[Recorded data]
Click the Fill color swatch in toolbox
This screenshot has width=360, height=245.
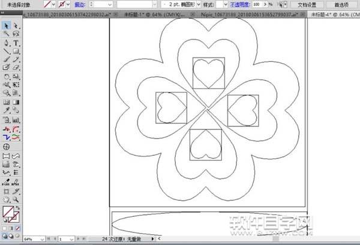click(x=8, y=211)
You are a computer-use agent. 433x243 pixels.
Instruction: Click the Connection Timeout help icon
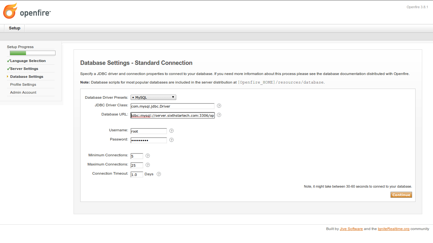[x=159, y=174]
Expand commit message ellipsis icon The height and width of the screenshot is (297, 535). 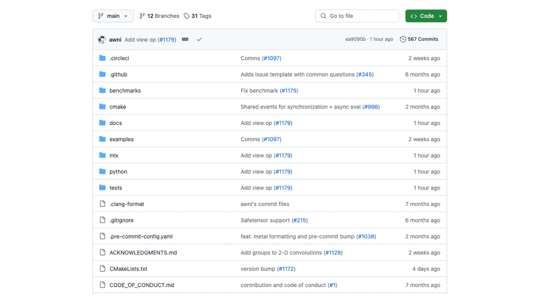185,40
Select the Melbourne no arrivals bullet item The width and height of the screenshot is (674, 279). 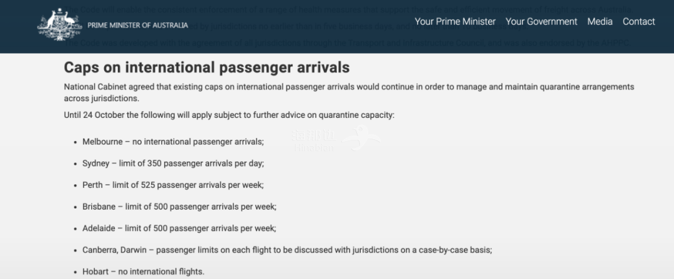point(173,142)
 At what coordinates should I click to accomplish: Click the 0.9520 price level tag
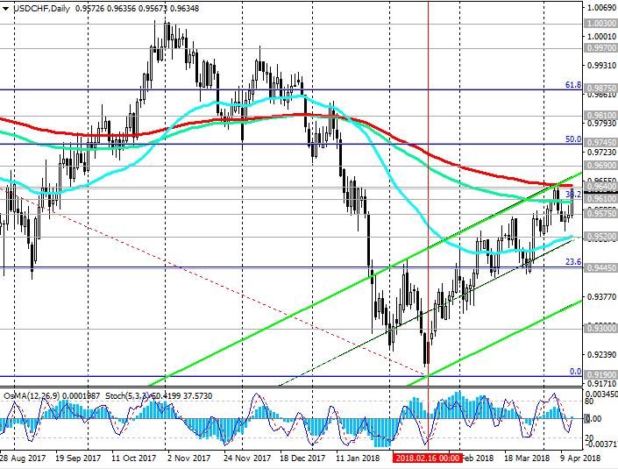click(x=600, y=237)
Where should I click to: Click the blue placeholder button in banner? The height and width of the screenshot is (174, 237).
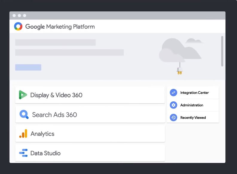(x=28, y=67)
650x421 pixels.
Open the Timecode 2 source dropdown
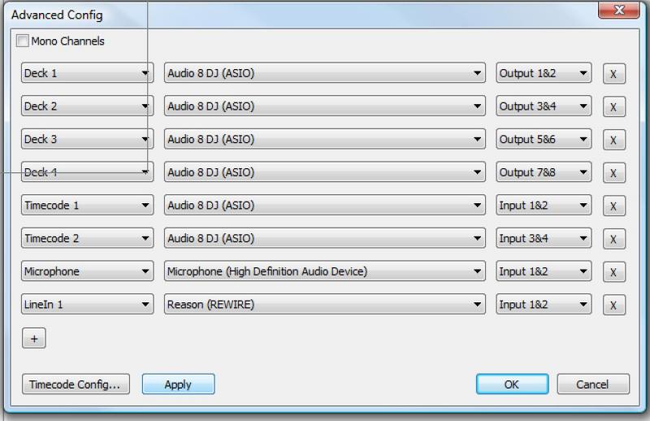[x=87, y=239]
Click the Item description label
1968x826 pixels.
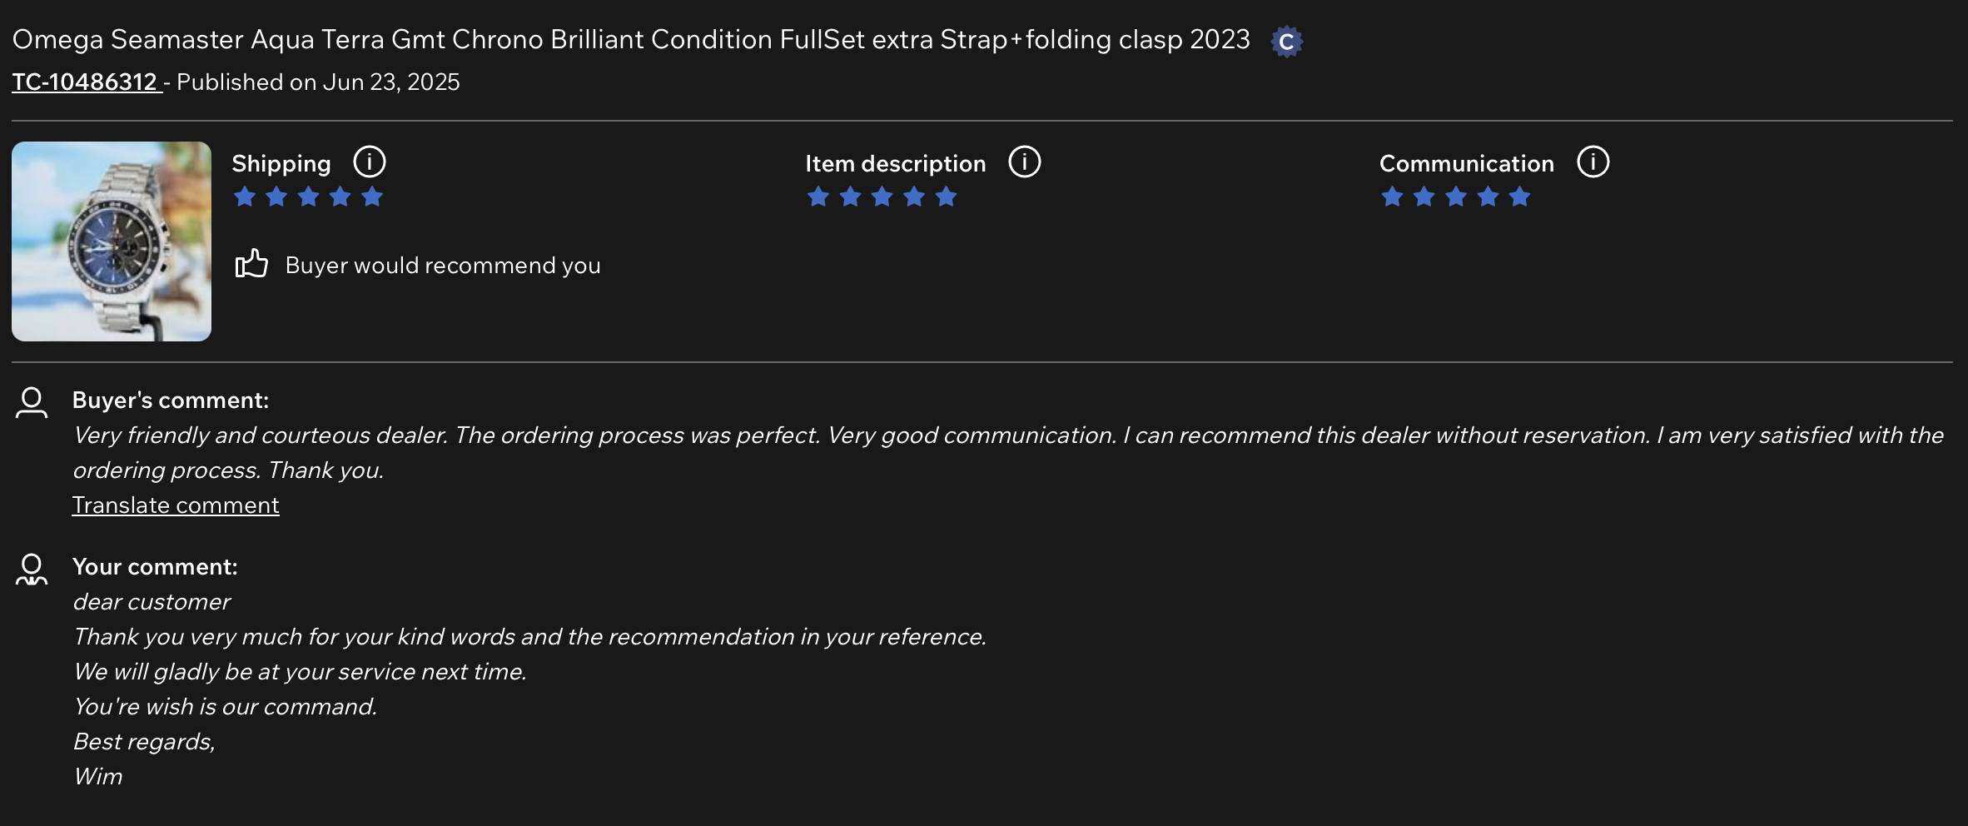(896, 164)
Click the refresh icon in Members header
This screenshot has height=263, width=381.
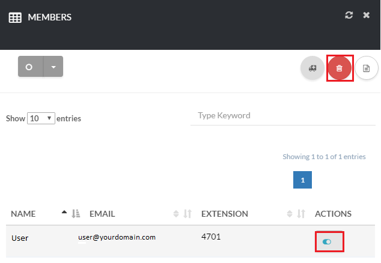click(349, 16)
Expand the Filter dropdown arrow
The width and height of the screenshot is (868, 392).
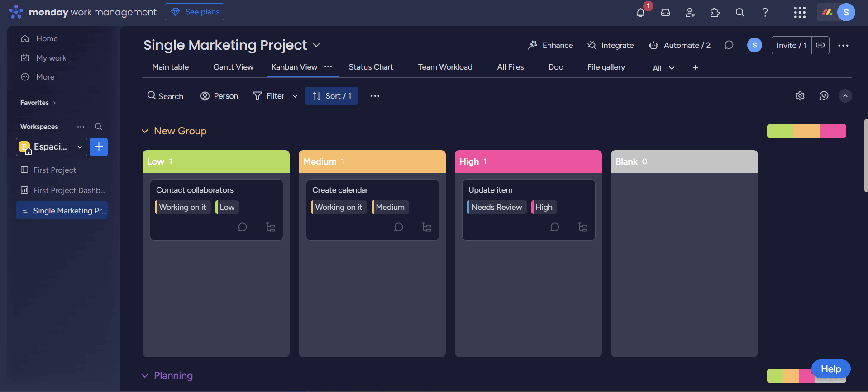coord(295,96)
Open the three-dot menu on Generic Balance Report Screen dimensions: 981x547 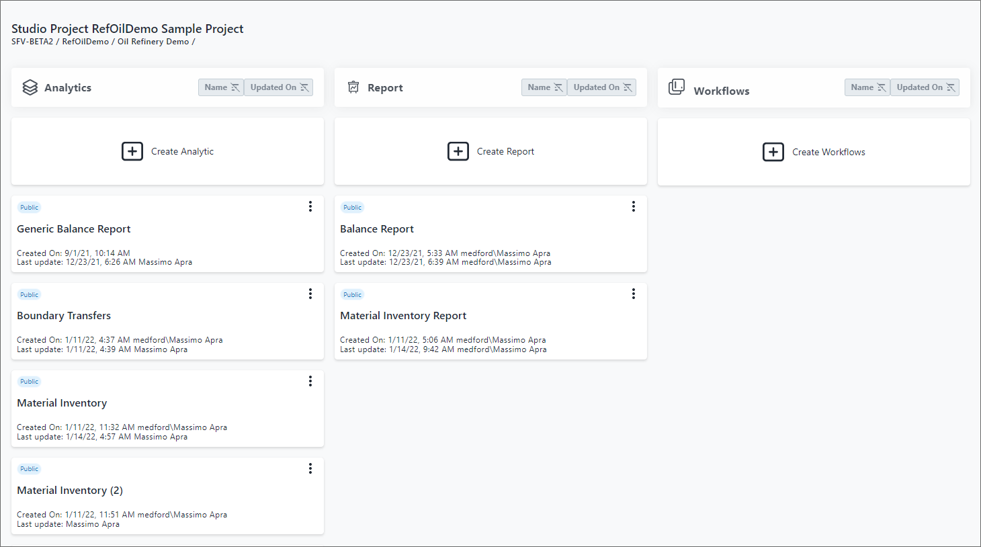310,206
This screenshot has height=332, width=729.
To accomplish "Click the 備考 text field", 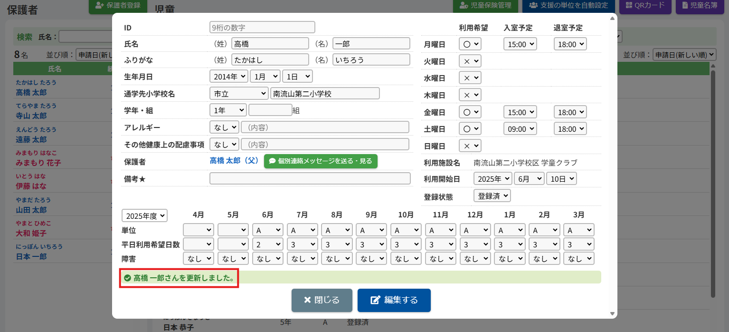I will pyautogui.click(x=310, y=178).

What is required: Here the job is to copy the stretch of records from the line containing "At what coordinates" through the line containing "650x421 pixels.", word for word. Leave every picture out.

Written answer:
 At what coordinates should I click to accomplish: Click the 0.9520 price level tag
click(x=600, y=237)
Where should I click to: Click the blue placeholder button in banner? The height and width of the screenshot is (174, 237).
(x=28, y=67)
650x421 pixels.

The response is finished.